Your goal: Starting with the line that contains "Task: Toggle the" and stopping after the line that contains "Click the WiFi", return each line below exactly as written, with no others.

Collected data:
━━━━━━━━
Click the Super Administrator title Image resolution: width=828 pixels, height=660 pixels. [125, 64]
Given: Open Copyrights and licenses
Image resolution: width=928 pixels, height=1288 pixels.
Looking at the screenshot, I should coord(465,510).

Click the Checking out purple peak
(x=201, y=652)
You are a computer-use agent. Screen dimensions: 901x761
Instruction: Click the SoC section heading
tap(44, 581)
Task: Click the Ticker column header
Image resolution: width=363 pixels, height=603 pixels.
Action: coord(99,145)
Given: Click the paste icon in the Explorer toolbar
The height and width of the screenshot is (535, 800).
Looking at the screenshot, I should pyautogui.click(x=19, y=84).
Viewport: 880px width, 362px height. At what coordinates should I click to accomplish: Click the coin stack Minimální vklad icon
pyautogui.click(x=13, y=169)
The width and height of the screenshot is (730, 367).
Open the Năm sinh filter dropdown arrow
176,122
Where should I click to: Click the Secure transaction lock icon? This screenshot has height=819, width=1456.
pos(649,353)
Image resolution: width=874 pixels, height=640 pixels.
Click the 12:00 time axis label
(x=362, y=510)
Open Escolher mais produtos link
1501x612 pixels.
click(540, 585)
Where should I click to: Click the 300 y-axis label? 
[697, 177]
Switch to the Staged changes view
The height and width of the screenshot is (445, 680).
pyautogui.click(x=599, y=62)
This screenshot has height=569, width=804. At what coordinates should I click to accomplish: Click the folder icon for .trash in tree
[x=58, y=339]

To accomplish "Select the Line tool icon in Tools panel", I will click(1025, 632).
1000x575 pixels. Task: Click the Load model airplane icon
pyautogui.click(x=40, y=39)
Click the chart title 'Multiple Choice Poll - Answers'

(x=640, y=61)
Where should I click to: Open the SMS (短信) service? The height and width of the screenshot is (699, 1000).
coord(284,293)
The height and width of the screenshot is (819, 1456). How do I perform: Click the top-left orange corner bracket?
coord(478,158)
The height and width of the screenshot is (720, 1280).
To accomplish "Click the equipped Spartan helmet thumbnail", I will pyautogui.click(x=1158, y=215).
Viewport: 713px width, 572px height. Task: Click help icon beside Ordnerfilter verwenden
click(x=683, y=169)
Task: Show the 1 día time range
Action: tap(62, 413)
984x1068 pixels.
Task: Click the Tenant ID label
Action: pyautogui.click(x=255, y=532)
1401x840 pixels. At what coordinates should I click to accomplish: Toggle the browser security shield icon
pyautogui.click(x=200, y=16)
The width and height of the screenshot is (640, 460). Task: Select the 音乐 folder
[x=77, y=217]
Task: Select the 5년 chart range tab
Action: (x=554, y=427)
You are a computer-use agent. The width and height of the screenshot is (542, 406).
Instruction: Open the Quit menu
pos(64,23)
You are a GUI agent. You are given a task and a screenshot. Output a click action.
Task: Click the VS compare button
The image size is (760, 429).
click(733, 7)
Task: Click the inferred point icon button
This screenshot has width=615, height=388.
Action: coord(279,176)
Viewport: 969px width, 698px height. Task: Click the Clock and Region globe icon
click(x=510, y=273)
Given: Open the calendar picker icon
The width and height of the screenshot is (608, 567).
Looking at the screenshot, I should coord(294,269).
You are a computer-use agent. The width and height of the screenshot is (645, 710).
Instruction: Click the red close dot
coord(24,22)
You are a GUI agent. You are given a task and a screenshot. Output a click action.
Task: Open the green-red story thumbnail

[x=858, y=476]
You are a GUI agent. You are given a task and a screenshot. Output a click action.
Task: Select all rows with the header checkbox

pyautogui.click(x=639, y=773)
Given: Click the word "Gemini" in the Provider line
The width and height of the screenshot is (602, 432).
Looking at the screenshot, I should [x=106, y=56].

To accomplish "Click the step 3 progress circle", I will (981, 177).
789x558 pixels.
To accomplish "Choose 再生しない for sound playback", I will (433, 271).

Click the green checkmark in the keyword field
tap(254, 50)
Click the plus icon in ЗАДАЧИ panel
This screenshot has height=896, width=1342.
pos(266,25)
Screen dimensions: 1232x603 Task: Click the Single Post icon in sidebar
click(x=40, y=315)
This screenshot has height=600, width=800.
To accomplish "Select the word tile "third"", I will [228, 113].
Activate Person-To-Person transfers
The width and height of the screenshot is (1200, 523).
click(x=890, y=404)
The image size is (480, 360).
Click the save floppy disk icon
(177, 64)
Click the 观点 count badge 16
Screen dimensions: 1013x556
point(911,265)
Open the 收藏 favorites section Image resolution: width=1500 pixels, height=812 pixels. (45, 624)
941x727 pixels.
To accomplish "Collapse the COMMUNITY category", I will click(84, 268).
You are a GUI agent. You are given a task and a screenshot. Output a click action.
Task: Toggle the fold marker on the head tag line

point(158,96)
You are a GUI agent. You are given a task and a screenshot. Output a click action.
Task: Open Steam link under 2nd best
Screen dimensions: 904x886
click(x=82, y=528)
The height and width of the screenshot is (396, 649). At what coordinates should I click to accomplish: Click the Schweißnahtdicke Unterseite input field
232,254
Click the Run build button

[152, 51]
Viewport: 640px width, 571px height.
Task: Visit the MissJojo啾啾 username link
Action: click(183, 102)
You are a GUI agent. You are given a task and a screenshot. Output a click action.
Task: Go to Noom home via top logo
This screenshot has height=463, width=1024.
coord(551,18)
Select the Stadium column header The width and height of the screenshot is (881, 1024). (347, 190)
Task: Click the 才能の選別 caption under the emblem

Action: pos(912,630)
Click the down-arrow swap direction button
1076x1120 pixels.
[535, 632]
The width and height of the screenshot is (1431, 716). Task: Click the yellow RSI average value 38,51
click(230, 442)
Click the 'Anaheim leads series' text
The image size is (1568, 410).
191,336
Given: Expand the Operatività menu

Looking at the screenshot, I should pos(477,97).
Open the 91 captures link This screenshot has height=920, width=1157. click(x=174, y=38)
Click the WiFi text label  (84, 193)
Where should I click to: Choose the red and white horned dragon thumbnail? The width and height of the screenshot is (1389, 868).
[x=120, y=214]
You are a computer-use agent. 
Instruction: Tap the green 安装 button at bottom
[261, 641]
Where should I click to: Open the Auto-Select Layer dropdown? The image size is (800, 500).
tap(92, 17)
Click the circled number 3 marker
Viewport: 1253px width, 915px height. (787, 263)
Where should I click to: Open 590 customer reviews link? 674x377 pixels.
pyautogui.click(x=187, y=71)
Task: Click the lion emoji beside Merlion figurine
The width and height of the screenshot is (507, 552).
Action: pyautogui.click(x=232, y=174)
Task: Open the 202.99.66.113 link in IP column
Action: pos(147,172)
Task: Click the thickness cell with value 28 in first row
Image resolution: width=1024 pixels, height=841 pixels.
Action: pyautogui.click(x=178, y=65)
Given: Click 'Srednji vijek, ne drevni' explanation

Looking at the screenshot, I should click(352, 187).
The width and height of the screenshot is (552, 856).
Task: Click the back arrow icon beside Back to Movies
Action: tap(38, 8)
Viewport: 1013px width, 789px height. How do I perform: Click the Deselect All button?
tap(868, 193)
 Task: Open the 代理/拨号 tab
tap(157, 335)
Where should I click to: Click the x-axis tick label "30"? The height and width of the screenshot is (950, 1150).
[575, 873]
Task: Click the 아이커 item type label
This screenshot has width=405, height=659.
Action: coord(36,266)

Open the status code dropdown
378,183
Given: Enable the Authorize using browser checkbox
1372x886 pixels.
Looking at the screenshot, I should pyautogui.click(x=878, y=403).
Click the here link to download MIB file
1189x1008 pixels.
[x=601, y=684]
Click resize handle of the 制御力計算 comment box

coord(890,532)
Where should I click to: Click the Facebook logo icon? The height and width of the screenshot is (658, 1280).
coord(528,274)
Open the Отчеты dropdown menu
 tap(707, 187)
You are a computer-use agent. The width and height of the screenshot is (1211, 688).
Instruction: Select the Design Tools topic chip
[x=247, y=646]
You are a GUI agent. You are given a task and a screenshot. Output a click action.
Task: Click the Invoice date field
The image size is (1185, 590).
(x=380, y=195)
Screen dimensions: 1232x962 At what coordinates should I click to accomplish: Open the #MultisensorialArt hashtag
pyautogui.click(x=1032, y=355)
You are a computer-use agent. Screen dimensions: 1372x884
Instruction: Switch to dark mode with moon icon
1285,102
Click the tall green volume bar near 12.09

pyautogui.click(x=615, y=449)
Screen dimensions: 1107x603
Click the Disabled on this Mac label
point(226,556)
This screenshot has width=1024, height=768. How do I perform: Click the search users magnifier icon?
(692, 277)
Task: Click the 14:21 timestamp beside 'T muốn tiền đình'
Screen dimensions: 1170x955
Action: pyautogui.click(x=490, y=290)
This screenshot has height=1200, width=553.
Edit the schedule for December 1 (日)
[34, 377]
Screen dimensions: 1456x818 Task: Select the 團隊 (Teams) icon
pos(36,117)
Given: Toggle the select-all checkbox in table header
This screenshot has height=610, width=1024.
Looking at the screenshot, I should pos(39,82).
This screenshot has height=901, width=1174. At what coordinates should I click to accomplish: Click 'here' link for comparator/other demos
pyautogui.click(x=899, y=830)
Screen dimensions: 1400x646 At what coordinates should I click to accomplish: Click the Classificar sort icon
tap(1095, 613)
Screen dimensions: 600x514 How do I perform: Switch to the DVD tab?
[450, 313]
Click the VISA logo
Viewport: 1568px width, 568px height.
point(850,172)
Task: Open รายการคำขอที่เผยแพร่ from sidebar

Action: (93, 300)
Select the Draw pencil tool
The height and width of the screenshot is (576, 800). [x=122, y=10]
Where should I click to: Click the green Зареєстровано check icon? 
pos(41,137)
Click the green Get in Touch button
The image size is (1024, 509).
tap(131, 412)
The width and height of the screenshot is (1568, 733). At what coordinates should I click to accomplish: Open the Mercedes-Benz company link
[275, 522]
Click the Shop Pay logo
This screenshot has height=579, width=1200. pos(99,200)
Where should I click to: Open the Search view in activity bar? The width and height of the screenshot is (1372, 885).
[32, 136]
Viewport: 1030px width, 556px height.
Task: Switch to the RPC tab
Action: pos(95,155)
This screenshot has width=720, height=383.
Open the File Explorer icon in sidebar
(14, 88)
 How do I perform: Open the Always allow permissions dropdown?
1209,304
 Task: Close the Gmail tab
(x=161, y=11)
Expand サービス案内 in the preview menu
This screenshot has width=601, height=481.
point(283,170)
━━━━━━━━
Finished task:
Task: Toggle the fold marker on the head tag line

point(158,96)
You are a GUI agent. You are given a task and a screenshot. Output a click action.
Task: Open Steam link under 2nd best
Screen dimensions: 904x886
click(x=82, y=528)
The height and width of the screenshot is (396, 649). At what coordinates should I click to accomplish: Click the Schweißnahtdicke Unterseite input field
232,254
Click the Run build button

[152, 51]
Viewport: 640px width, 571px height.
Task: Visit the MissJojo啾啾 username link
Action: click(183, 102)
You are a GUI agent. You are given a task and a screenshot. Output a click action.
Task: Go to Noom home via top logo
This screenshot has height=463, width=1024.
coord(551,18)
Select the Stadium column header The width and height of the screenshot is (881, 1024). (347, 190)
Task: Click the 才能の選別 caption under the emblem

Action: pos(912,630)
Click the down-arrow swap direction button
1076x1120 pixels.
[535, 632]
The width and height of the screenshot is (1431, 716). Task: Click the yellow RSI average value 38,51
click(230, 442)
Click the 'Anaheim leads series' text
The image size is (1568, 410).
191,336
Given: Expand the Operatività menu

Looking at the screenshot, I should pos(477,97).
Open the 91 captures link This screenshot has height=920, width=1157. click(x=174, y=38)
Click the WiFi text label  (84, 193)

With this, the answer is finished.